受動態は、**「〜される」**という意味を表す文法形式です。動作を行う人(主語)ではなく、動作の対象となるものを主役にして文を作るときに使われます。

1. 受動態の基本的な形

受動態は、be動詞 + 過去分詞 の形で表されます。

  • be動詞:主語と時制に合わせて形が変わります(am, is, are, was, were, beなど)。
  • 過去分詞:動詞の3番目の形です。

基本文型: 目的語be動詞 + 過去分詞 + by + 主語

  • 能動態: My mother made this cake. (母がこのケーキを作った。)
  • 受動態: This cake was made by my mother. (このケーキは母によって作られた。)

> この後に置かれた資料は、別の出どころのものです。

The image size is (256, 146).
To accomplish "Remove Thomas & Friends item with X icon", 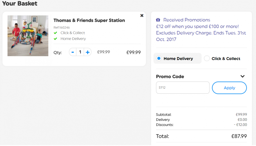I will point(142,15).
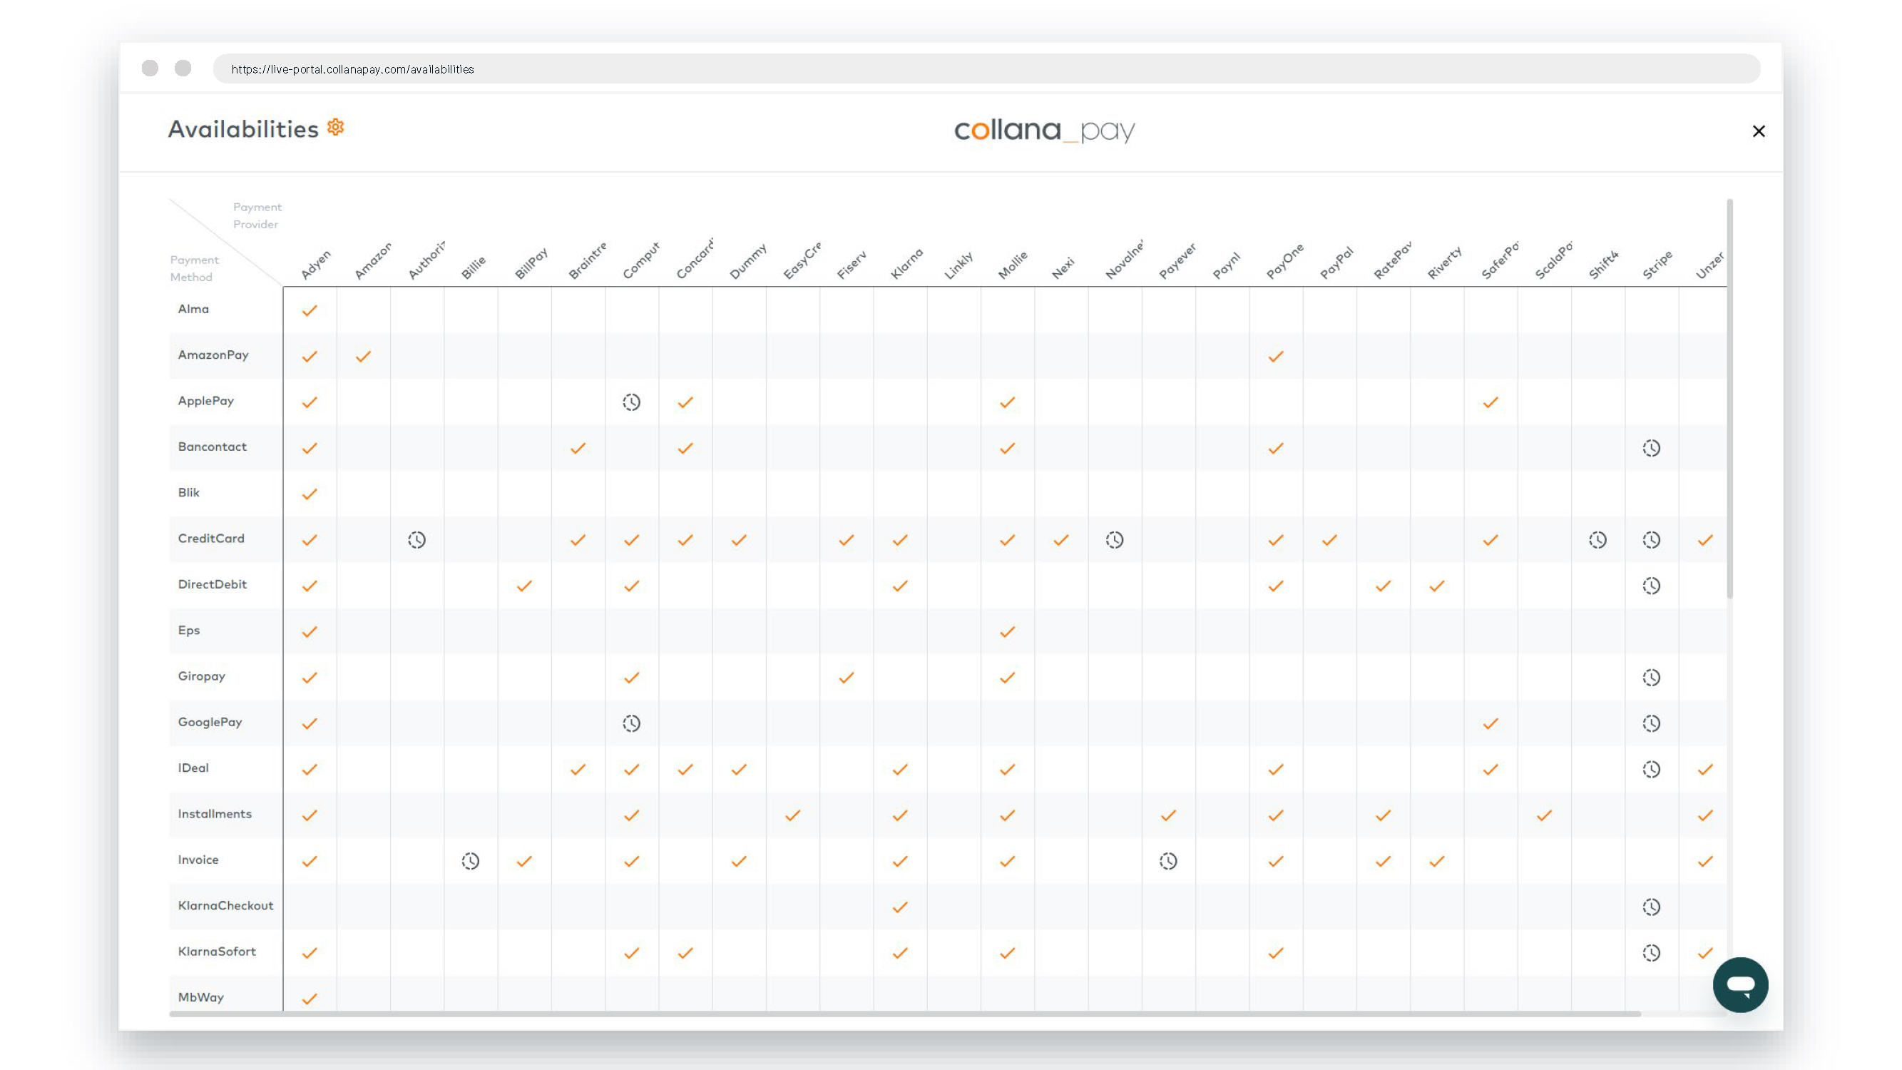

この例では、能動態の目的語 this cake が受動態の主語になり、能動態の主語 my motherby の後に置かれます。


2. 受動態を使う理由

受動態を使う主な理由は以下の通りです。

  • 動作を行った人が不明、または重要でないとき
    • The window **was broken** last night. (窓が昨夜割られた。)
    • 誰が割ったかは重要ではない、または不明な場合。
  • 動作の対象を強調したいとき
    • This book **was written** by a famous author. (この本は有名な作家によって書かれた。)
    • 本が主役で、作家が誰であるかを強調したい場合。
  • 一般的な事実やルールを述べるとき
    • English **is spoken** in many countries. (英語は多くの国で話されている。)
    • 誰が話すかではなく、言語そのものに焦点を当てている。

3. 受動態にできない動詞

自動詞は目的語を持たないため、受動態にすることはできません

  • arrived(到着した)や slept(寝た)のような自動詞は、動作が主語だけで完結するため、受動態の形にはなりません。
    • : The train arrived at the station.
    • : The station was arrived at by the train.

受動態の書き換えについて知ろう

受動態の書き換えについて、基本的なルールと例文を交えて説明します。


受動態への書き換えの基本ルール

受動態は「主語が〜される」という文で、**能動態の文の「目的語」**を文の主語にすることで作られます。

  1. 能動態の目的語を受動態の主語にする。
  2. 能動態の動詞を**「be動詞 + 過去分詞」**の形に変える。このbe動詞は、能動態の時制と新しい主語(元の目的語)に合わせて変化させる。
  3. 能動態の主語を**「by + 動作主」**として文の最後に置く。もし動作主が誰か不明だったり、重要でなかったりする場合は省略できる。

基本形:

  • 能動態: 主語 + 動詞 + 目的語
  • 受動態: 目的語 + be動詞 + 過去分詞 + (by + 主語)

例文:

  • 能動態: He wrote this book. (彼はこの本を書いた。)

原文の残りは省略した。